# Abraham Accords Fantasy Will Only Cause More Suffering

The Abraham Accords, brokered by the Trump administration in 2020, promised a new era of Middle East peace through normalized relations between Israel and several Arab nations, including the United Arab Emirates and Bahrain. Critics contend this framework obscures rather than resolves the underlying Israeli-Palestinian conflict.

The Accords separated Israeli-Arab state relations from the Palestinian question, allowing Arab governments to establish diplomatic and economic ties with Israel without addressing Palestinian statehood or the status of Israeli settlements in occupied territories. Supporters praised this pragmatic approach as achievable diplomacy. Detractors argue it abandons Palestinians and enables Israel to continue policies they view as expansionist.

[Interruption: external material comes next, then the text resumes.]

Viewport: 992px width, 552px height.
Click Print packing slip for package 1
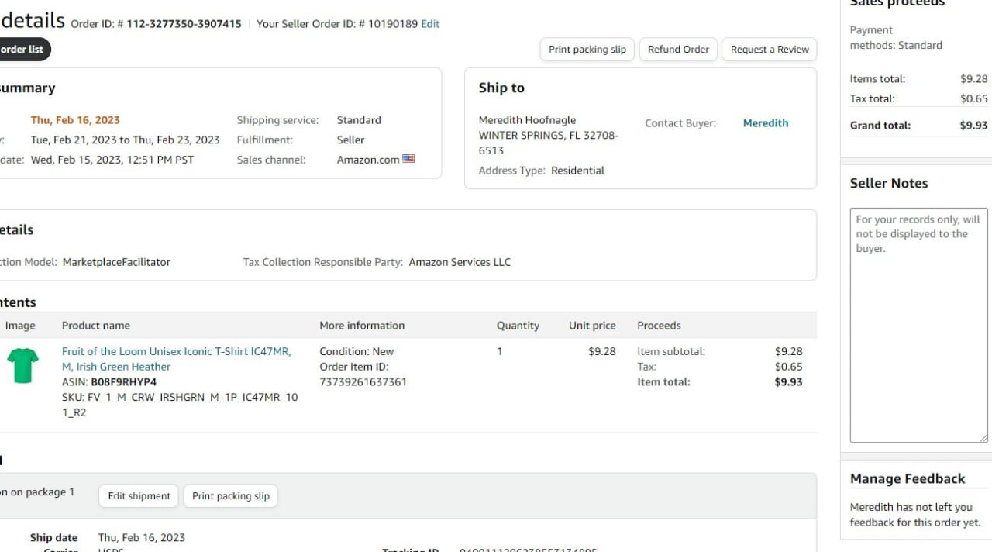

The core critique holds that normalizing ties between Israel and Arab states without Palestinian resolution creates false stability. It removes pressure on Israel to negotiate final status agreements while Palestinian civilians remain displaced and governance remains contested. The approach assumes Arab-Israeli state relations can improve independently of the Palestinian question, a proposition many analysts reject.

This strategy gained prominence under the Trump administration but has continued under the Biden presidency, which has pursued its own diplomatic initiatives in the region. Both administrations presented these agreements as watershed moments for regional stability and counterbalance to Iranian influence.

The governance question cuts deeper than diplomatic theater. By severing state-level Arab-Israeli relations from Palestinian rights, the Accords remove a lever that historically motivated Israeli concessions at negotiating tables. Arab nations previously withheld recognition as leverage. Once that leverage disappears, Palestinians lose institutional backing from their closest regional allies.

The suffering argument centers on Palestinians in Gaza and the West Bank, whose political status remains undefined after decades. Without external pressure mechanisms, including Arab economic and diplomatic leverage, Palestinian negotiating power weakens further. This framework perpetuates indefinite occupation without forcing resolution.